GIVEN EXERCISE 1
In the sermon on the parable of the sower, what name is given to the place on the north side of the lake in Galilee?
GIVEN EXERCISE 2
Please continue the sermon on the parable of the sower from the point where it stops.

--- start of PASSAGE TO READ ---

“Soil Preparations



“SOIL PREPARATIONS”

Text: Mark 4: 1-20 Esv

1 Again he began to teach beside the sea. And a very large crowd gathered about him, so that he got into a boat and sat in it on the sea, and the whole crowd was beside the sea on the land. 2 And he was teaching them many things in parables, and in his teaching he said to them: 3 "Listen! A sower went out to sow. 4 And as he sowed, some seed fell along the path, and the birds came and devoured it. 5 Other seed fell on rocky ground, where it did not have much soil, and immediately it sprang up, since it had no depth of soil. 6 And when the sun rose, it was scorched, and since it had no root, it withered away. 7 Other seed fell among thorns, and the thorns grew up and choked it, and it yielded no grain. 8 And other seeds fell into good soil and produced grain, growing up and increasing and yielding thirtyfold and sixtyfold and a hundredfold." 9 And he said, "He who has ears to hear, let him hear.” 10 And when he was alone, those around him with the twelve asked him about the parables. 11 And he said to them, "To you has been given the secret of the kingdom of God, but for those outside everything is in parables, 12 so that "they may indeed see but not perceive, and may indeed hear but not understand, lest they should turn and be forgiven." 13 And he said to them, "Do you not understand this parable? How then will you understand all the parables? 14 The sower sows the word. 15 And these are the ones along the path, where the word is sown: when they hear, Satan immediately comes and takes away the word that is sown in them. 16 And these are the ones sown on rocky ground: the ones who, when they hear the word, immediately receive it with joy. 17 And they have no root in themselves, but endure for a while; then, when tribulation or persecution arises on account of the word, immediately they fall away. 18 And others are the ones sown among thorns. They are those who hear the word, 19 but the cares of the world and the deceitfulness of riches and the desires for other things enter in and choke the word, and it proves unfruitful. 20 But those that were sown on the good soil are the ones who hear the word and accept it and bear fruit, thirtyfold and sixtyfold and a hundredfold."

A PULPIT ON THE LAKE

The crowds are starting to press in on Jesus, and, as he forecast in last week’s text, they now need a boat to keep Jesus from being crushed. It’s Beatlemania in Galilee, so they get into a boat, push off from the shore, and Jesus teaches the people from the veritable pulpit. The people line the banks of the lake and Jesus speaks to them across the water (which would have been very good for sound).

There is a place on the north side of the lake in Galilee known as the Sower’s Cove. It is traditionally thought of as the place where Jesus spoke. A kind of amphitheater is formed by the cove. 

It’s not hard to imagine Jesus floating there in the center of the circle preaching to hundreds of people on the shores all around. When he teaches, he teaches in parables. Today’s parable is about farming.

--- end of PASSAGE TO READ ---
--- start of LISTING ---

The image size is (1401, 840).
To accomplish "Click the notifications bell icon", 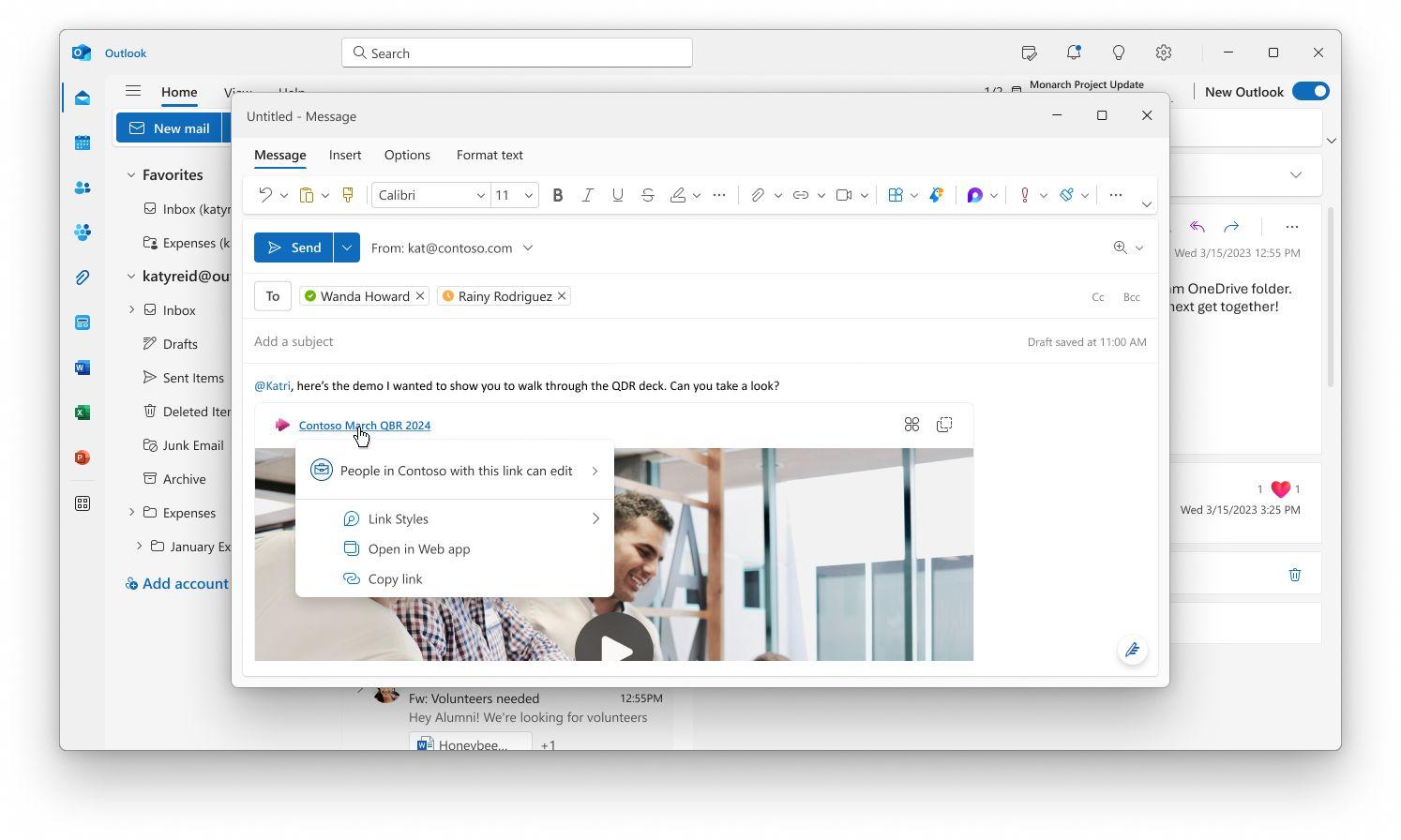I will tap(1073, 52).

--- end of LISTING ---
--- start of LISTING ---

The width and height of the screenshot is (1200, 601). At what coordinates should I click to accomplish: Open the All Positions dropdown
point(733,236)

--- end of LISTING ---

EXPECTED OUTPUT 1
The Sower’s Cove.

EXPECTED OUTPUT 2
Reckless farming tactics

Jesus parable—given to his original hearers—might have sounded something like this:

A man went to put gas in his car. He put his card in the machine, punched in his ATM number, and pressed the premium button. He turned on the hose. A bunch of gas started spilling on the ground and it began to stink up the area immediately. The man stopped the nozzle and opened the hood of the car and started spraying gas at the engine, hoping some might get inside, but this seemed pointless (and steamy), so he opened the door of the car and sprayed some gas inside the car. This gas soaked into the upholstery and caused the colors of the fabric to run. Finally, he saw the small lever that opens the gas hatch. He went back, unscrewed the cap, and filled the tank to the top. I tell you, that full tank will now get 100 miles per gallon!. Let everyone with ears to hear hear.

If that sounds bizarre, I need to let you know a few things about farming in Jesus’ day, but I assure you, Jesus’ parable struck his original hearers as equally strange.

First, seed was very precious. You couldn’t go down to the store and buy prepared packets of seeds, let alone big bags of seed to cover lots of ground. Seed was precious and not easy to come by. Seeds were like coins; each one was considered precious.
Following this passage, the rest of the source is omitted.